There may be some exploration of early relationships to discover how they have come to react to certain people or situations in certain ways that contribute to the difficulties, followed by consideration of ways in which they might change. The therapist can help the client explore the options open to them and support them once a choice has been made. She or he may help the client to examine in detail the situations or behaviour which are proving troublesome and to find a small but crucial point where it would be possible to initiate some change as a start. Client autonomy is the ultimate aim: for the client to make their own choices and decisions and to put them successfully into action themselves.

For the client, this is a journey of self discovery in which they look at the relationship between their own feelings, thoughts, beliefs, and their life events, such as relationships, work, etc. The job of the therapist is to create a trusting relationship within which the client feels accepted and understood.

In such conditions the client finds it easier to open up, to be honest, and discover things about themselves which they had been afraid to look at. Looking inwards is helpful for those people who are excessively outwardly oriented. However, others may be too inward in their nature and need encouragement to focus outwards in the world. In some cases clients are unrealistic about life and need "grounding", while the opposite can be found as well - people get stuck in a rut, usually for practical reasons of security, and are afraid to move.

Therapeutic techniques involve talking, mirroring, relaxation practices, role playing, visualisation, etc. A technique is never used with the client unless they understand its use and are willing to try it out. Techniques are chosen to suit the clients temperament.

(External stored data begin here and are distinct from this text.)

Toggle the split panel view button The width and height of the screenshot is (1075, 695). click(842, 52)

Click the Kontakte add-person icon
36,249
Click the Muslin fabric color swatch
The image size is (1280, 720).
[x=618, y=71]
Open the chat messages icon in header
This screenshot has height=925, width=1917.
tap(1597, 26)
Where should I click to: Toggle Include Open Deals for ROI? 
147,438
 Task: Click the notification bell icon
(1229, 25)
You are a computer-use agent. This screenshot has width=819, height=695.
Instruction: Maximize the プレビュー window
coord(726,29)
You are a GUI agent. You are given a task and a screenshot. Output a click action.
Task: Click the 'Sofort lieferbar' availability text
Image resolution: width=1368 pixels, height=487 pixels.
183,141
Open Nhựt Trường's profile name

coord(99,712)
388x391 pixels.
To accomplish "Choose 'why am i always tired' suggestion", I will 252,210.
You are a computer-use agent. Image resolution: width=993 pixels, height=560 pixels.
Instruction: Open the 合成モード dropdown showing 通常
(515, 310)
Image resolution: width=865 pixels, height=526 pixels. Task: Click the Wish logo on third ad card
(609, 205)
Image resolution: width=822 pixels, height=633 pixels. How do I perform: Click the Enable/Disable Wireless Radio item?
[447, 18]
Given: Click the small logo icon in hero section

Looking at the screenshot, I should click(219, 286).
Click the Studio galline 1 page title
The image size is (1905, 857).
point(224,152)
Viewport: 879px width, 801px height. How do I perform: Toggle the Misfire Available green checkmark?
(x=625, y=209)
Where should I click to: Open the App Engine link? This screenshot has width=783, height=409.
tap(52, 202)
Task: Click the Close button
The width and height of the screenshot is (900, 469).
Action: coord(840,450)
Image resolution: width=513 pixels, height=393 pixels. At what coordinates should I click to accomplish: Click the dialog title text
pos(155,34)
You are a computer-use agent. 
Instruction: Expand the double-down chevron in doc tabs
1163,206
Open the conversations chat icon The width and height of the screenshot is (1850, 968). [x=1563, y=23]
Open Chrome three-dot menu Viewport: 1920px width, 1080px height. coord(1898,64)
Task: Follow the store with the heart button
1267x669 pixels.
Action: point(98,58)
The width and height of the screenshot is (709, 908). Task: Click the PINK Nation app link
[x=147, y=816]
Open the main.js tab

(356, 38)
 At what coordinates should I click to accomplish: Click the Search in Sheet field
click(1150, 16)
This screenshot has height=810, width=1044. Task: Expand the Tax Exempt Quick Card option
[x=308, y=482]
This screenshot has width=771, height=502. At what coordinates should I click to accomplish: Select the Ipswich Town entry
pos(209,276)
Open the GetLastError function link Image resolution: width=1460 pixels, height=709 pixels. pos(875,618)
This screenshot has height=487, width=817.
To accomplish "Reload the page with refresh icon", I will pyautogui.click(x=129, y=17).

can you benefit from psychotherapy?


Psychotherapy can be of great value to those who:

  • Are willing to look at themselves
  • Consider the possibility that they are, at least partly, responsible for the problems in their lives
  • Are motivated enough to put into practice the insights they have about the need for change

Psychotherapy can be beneficial for both individuals and couples and can address a wide range of problems such as depression, stress, poor self image, persistent relationship difficulties, irrational behaviour, obsessive behaviour, etc. Psychotherapy is not advisable for those who are in the midst of a psychotic episode and who need hospitalisation.

how often and how long is the treatment?

Psychotherapy can be effective in both the short term (2-12 sessions), medium, and long term (6 months up to 3 years). The length of the therapy will depend on what the client wishes to resolve and develop in their life. Sessions are usually once a week, for 50/55 minutes.